**Exercise requirements:** Retype the whole listing verbatim and keep the pictures out of it.

= = =

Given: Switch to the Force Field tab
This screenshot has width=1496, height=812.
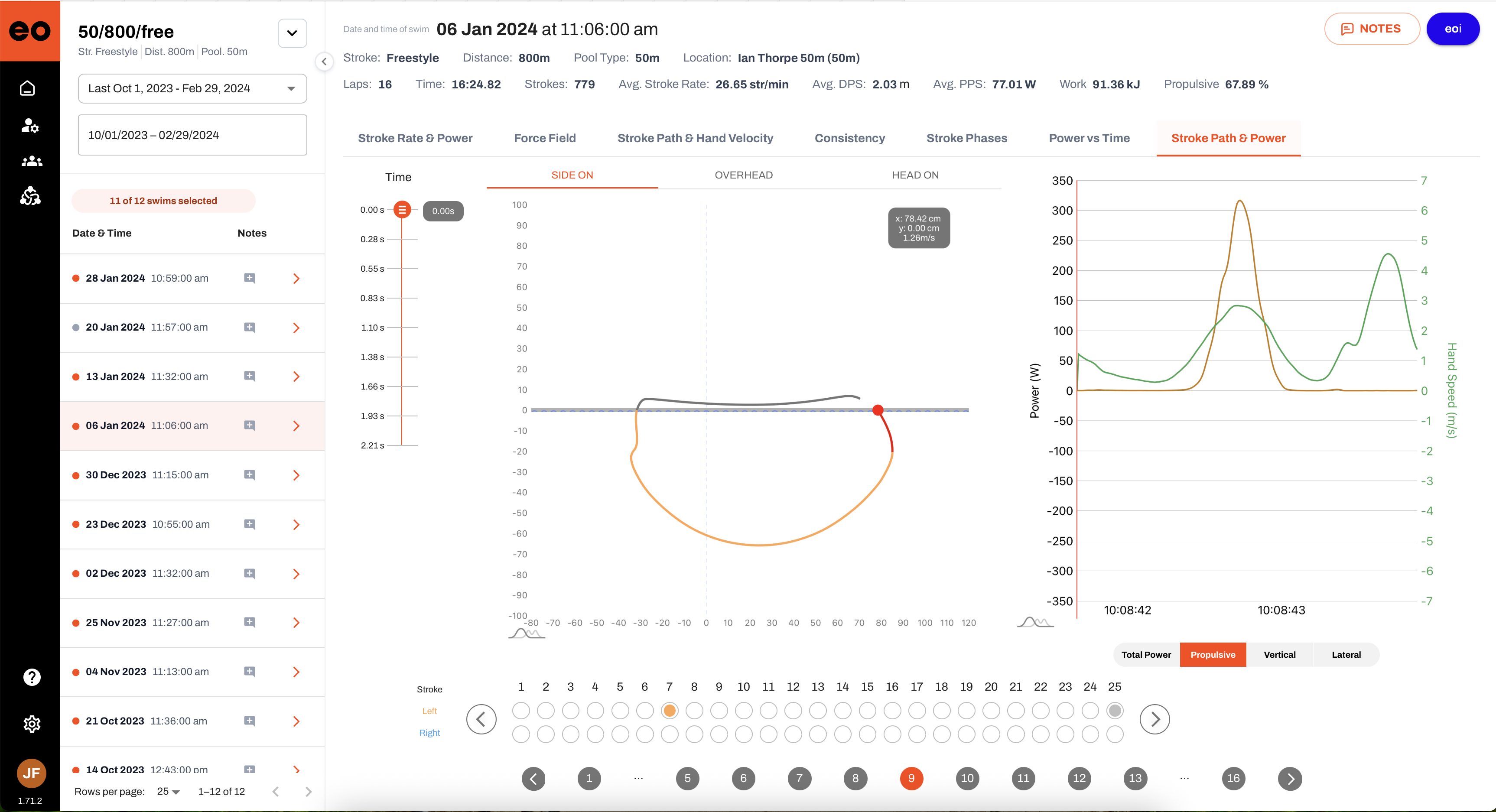Looking at the screenshot, I should tap(545, 138).
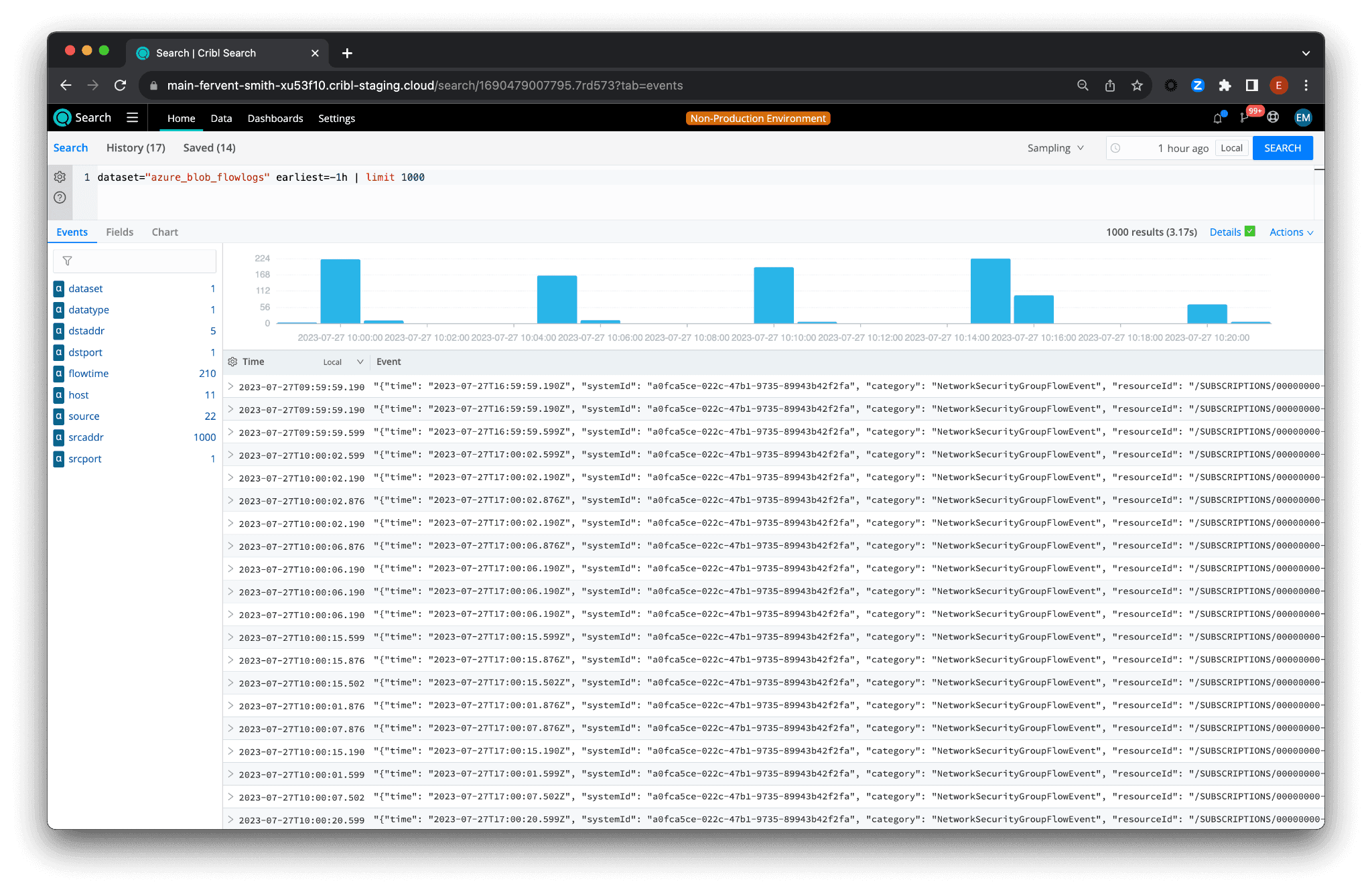
Task: Open the query help question-mark icon
Action: pyautogui.click(x=60, y=198)
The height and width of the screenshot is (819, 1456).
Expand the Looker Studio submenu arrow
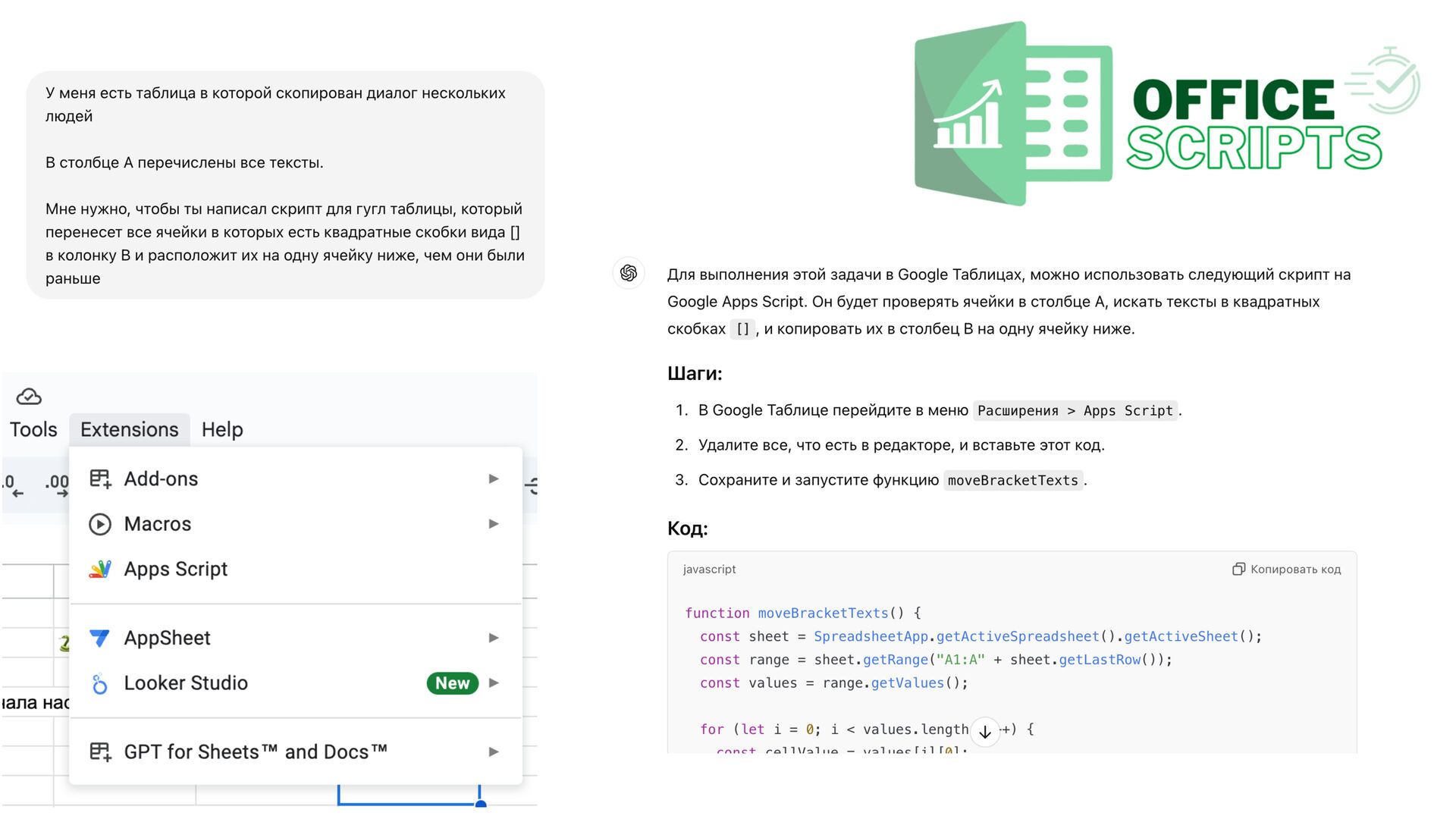pyautogui.click(x=494, y=683)
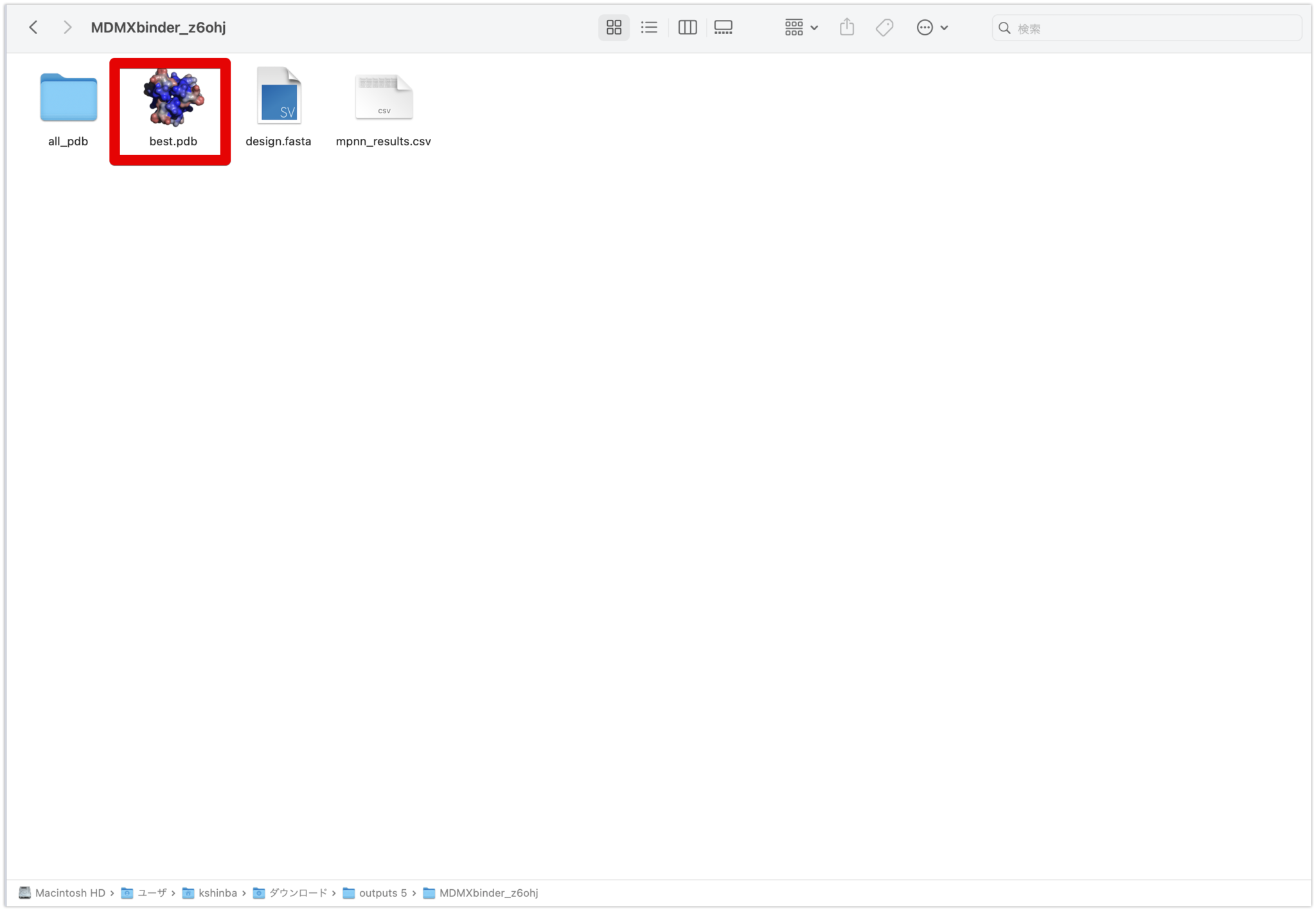Switch to gallery view mode

click(723, 28)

= = =

**Solution to the problem:**
Given: Switch to the Force Field tab
This screenshot has width=1496, height=812.
Looking at the screenshot, I should tap(545, 138).
Task: Open the query help question-mark icon
Action: pyautogui.click(x=60, y=198)
The height and width of the screenshot is (819, 1456).
Expand the Looker Studio submenu arrow
pyautogui.click(x=494, y=683)
Switch to gallery view mode

click(723, 28)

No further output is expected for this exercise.